In “Culture Shock,” Michael Agar talks about “culture as a system of frames,” essentially equivalent to a structural mode of operation that allows you to function in a new situation (country/religion/multimedia journalism institute). I’ve experienced a lot of different “rich moments” (also Agar’s phrase) in my attempts at intercultural communication. But what I’ve noticed about all of them is that they were all shaped by the manner in which I approached them—as a journalist, a photographer, a violinist, or just a girl on the streets of Urbino. In Viewfinder, I wrote about the way in which my camera “shaped my interaction with the party,” and in my blogs about the early music festival (Playing with Guts and Signs of a Passionate Player) how my violin shaped my understanding and interactions with the other musicians.

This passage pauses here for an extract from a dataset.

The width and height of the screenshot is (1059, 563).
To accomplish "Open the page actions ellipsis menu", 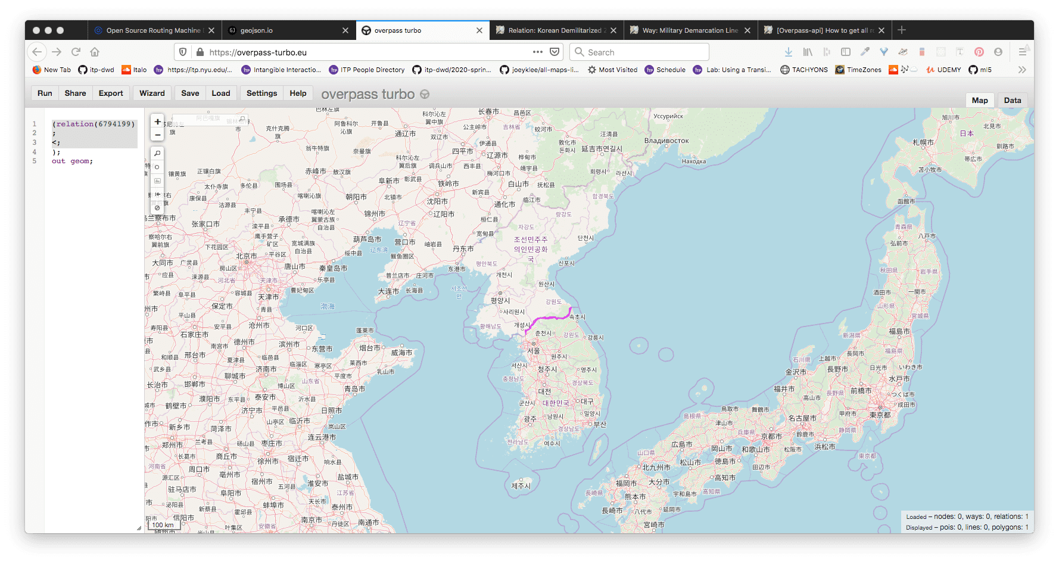I will (x=537, y=52).
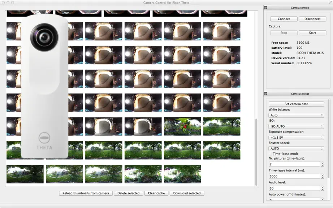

I think that culture is not defined by specific nations or other groups, but rather by the point of view from which any group is approached. I have felt part of many different cultures during this trip. One of the most foreign cultures to me was actually that of journalism, something nearly everyone else in the program had been involved with for years. Introducing myself in Italian as a giornalista was unnatural at first, but once I got used to the point of view, it was both foreign and fascinating. Walking into the Early Music Festival felt like coming back to the music culture I’d gotten to know through Interlochen and Encore. And of course, being in Italy as an American has shaped every experience I’ve had.
Being a part of all these different cultures, and seeing the same people from so many different points of view, has made me think about culture as a much more dynamic idea. Merely by looking at something in a different way, I have been able to reshape the interaction and hence my cultural identity. In “Meeting the Shadow,” Zweig and Abrams state that “by using arts and media … to imagine something as evil or demonic, we attempt to gain power over it, to break its spell.” But my time here in Urbino has led me to a different conclusion: that only by using the arts and media to experience new points of view can I hope to gain the power to communicate between cultures and within my own identity.